Aber bereits Heinrichs Sohn, Konrad II war der letzte Kaiser, der diesen Anspruch auf Burgund durchsetzen konnte. Das war im Jahr 1039. 1127 übertrug Lothar III den Titel "Rektor von Burgund" auf den Herzog von Zähringen, Konrad, vermutlich, um den Anspruch auf Burgund zu wahren. Auch dieser aber konnte die Herrschaft nicht durchsetzen.

1152 starb Konrad und sein Sohn Berthold IV folgt ihm in der Herzogswürde. In diesem Jahr, am 4. März, wurde Friedrich Barbarossa zum König gewählt.

Im Mai 1152 wurde zwischen Friedrich und Berthold ein schriftlicher Vertrag geschlossen, überliefert durch Wilibalds Briefbuch, in dem Friedrich sich verpflichtet, Berthold bei der Durchsetzung seines Herrschaftsanspruches in Burgund zu helfen. Berthold solle zu einem gemeinsamen Feldzug 1000 Panzerreiter beisteuern, außerdem müsse er Friedrich später bei einem Italienfeldzug mit 500 Panzerreitern unterstützen.

Der Vertrag wird in der Regel als Erfüllung eines Wahlversprechens an Berthold für dessen Unterstützung bei Friedrichs Königswahl interpretiert. Diese Auslegung aber hat einige Schwächen. So kann davon ausgegangen werden, dass der junge Herzog bei Friedrichs Wahl, wenn überhaupt, dann zumindest keine große Rolle gespielt haben dürfte, da er weder bei einer Besprechung Friedrichs mit "seinen" Fürsten nach der Wahl, noch bei dessen Krönung in Aachen in den Zeugenlisten genannt wird. Auch scheint es nicht wahrscheinlich, dass der Zähringer, dessen Macht sich auf einige Städte und nur vergleichsweise kleine Gebiete beschränkte, in der Lage sein sollte, 1000 Panzerreiter zu stellen. Man bedenke, dass zu jedem Ritter 2 bis 3 Knappen gehörten, das ganze Heer also 3500 Mann hätte umfassen müssen.

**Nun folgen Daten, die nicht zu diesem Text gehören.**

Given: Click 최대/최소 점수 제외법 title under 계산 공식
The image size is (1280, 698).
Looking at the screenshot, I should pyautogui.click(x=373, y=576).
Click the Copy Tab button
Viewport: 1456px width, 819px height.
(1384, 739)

Der Vertrag zeigt formell erhebliche Unterschiede zu sonst typischen Urkunden: Erstmal war es überhaupt nicht üblich, dass ein König mit einem Herzog schriftliche Verträge schloss, der Schreiber wird nicht genannt, die geistlichen Fürsten werden ohne Titel und nicht, wie üblich, am Anfang sondern inmitten der Zeugenliste genannt und schließlich fehlen die üblichen Bestandteile Invocatio, Arenga, Narratio und Corroboratio.

Ich möchte an dieser Stelle eine andere Interpretation dieses Vertrages anbieten:

Für das Jahr 1153 ist ein Weg Friedrichs durch drei Urkunden belegt, der im Zusammenhang mit dem Vertrag zu sehen ist. Am 30. Januar wird eine Urkunde Friedrichs in Colmar angefertigt, die Berthold in der Zeugenliste erwähnt. Am 4. Februar ohne Berthold und übrigens auch ohne Heinrich den Löwen, in Mühlhausen, also schon in Burgund, am 15. Februar schließlich in Besancon, im Zentrum der Herrschaft des Grafen Wilhelm von Macon.

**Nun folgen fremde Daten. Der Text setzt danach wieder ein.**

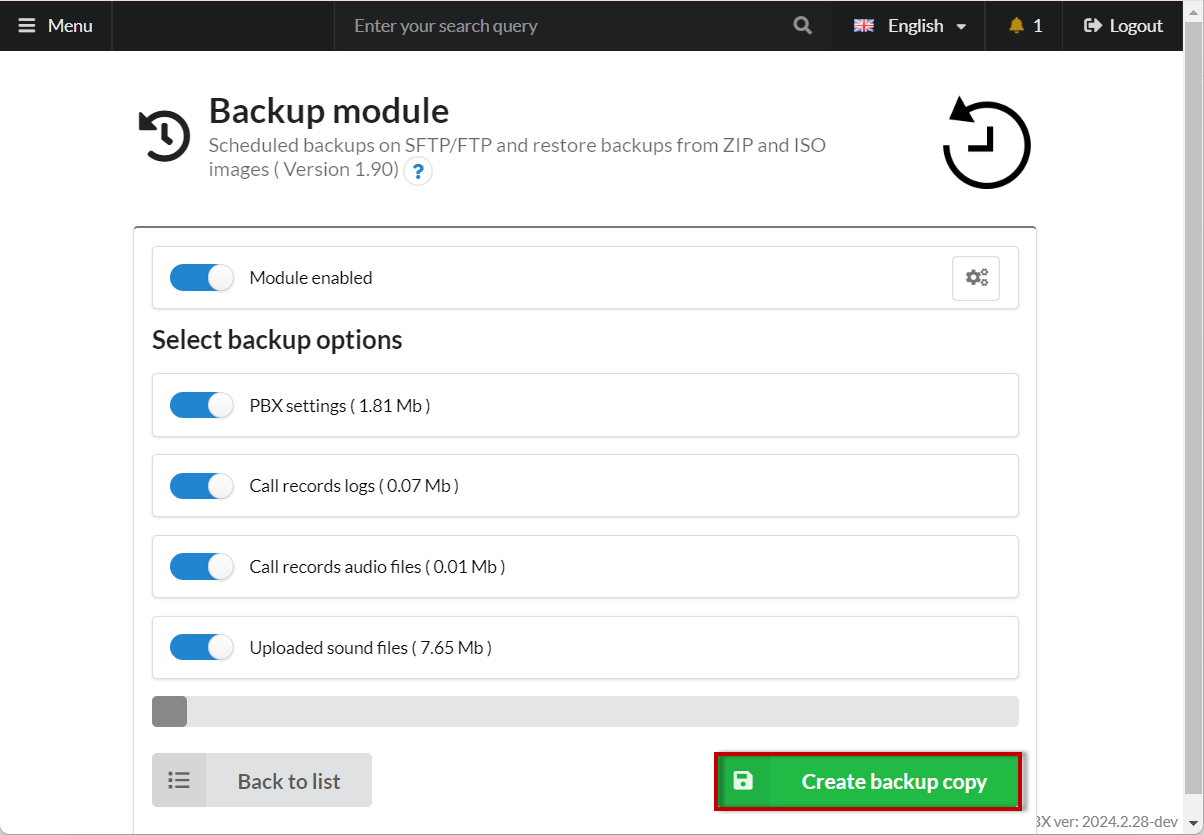The height and width of the screenshot is (835, 1204).
Task: Click the help question mark icon
Action: (x=418, y=171)
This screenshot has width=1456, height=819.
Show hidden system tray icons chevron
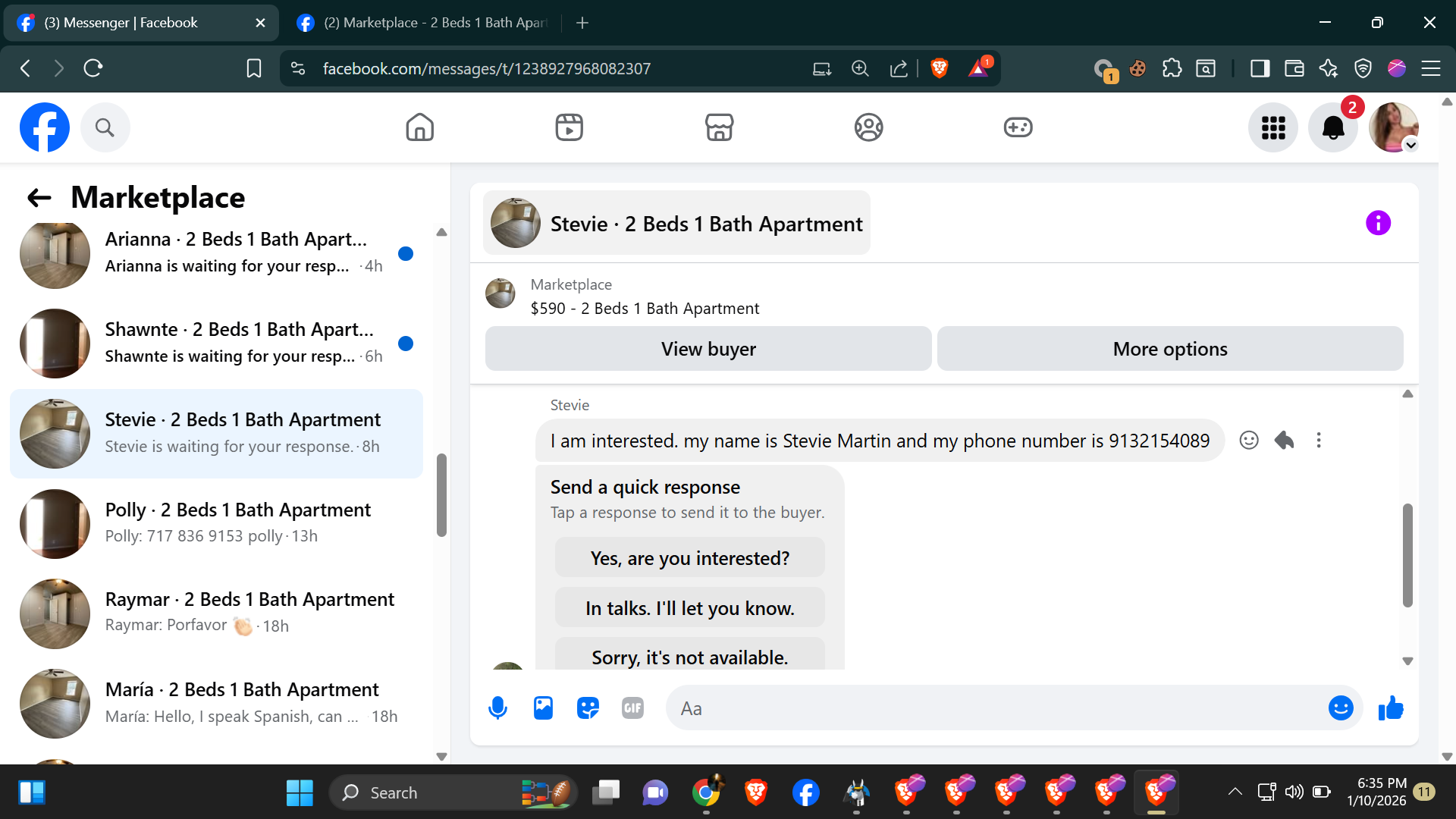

Wilhelm von Macon herrschte nach Inhaftnahme seiner Nichte Beatrix, der rechtmäßigen Erbin der Grafschaft, über den größten Teil Burgunds. Friedrich begab sich also ohne Heer in das Herrschaftsgebiet eines abtrünnigen Vasallen. Das hätte er mit Sicherheit nicht getan, wenn er nicht davon ausgegangen wäre, von Wilhelm anerkannt zu werden.

1156 heiratet Friedrich die übrigens angeblich sehr reizvolle Beatrix nach Wilhelms Tod und wird so zum offiziellen Herrscher über Burgund.

Das könnte die Absprache zwischen dem Kinderlosen Wilhelm von Macon und Friedrich gewesen sein:
Wilhelm übt seine Herrschaft aus, solange er lebt und Friedrich erbt später durch Heirat.

Eine solche Absprache kann man sicher als eine für Friedrich typische bezeichnen. Dieser hat seine Gegner oder spätestens deren Vasallen oft auf seine Seite gezogen, indem er ihnen Angebote machte, die ihre Position nicht gefährdeten.

Und warum ist Wilhelm von Macon auf dieses Angebot eingegangen? Möglicherweise deshalb, weil Friedrich ihm den Vertrag mit Berthold hat zukommen lassen, der einzig mit dem Zweck angefertigt wurde, Wilhelm zu beeindrucken, ihm klar zu machen, dass nun bals der verhasste Zähringer Berthold auf seinem Stuhl sitzt, wenn er sich mit Friedrich nicht einig wird.

So hätte Friedrich Burgund durch taktische Manöver ohne einen Schwertstreich erobert. Auch nicht gerade untypisch.

Entschuldigen Sie bitte den langen Text, der sich hoffentlich trotzdem gelohnt hat.